PROBLEM STATEMENT:
Transcribe only part of the material below: the lines from the one containing "You are a computer-use" through the one containing "Click the THEOPP2.dat", inclusive, exactly as written.
•••
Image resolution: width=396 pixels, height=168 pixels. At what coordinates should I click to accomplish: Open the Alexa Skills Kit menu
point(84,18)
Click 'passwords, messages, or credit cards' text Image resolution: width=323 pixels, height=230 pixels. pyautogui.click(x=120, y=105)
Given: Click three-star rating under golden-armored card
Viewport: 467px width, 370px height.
•••
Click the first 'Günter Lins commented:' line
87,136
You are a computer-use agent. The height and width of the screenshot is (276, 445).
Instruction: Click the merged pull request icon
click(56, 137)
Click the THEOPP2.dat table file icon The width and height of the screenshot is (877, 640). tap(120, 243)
•••
RESULT OF THE TASK:
You are a computer-use agent. The height and width of the screenshot is (276, 445).
Instruction: Click the merged pull request icon
click(56, 137)
Click the THEOPP2.dat table file icon The width and height of the screenshot is (877, 640). tap(120, 243)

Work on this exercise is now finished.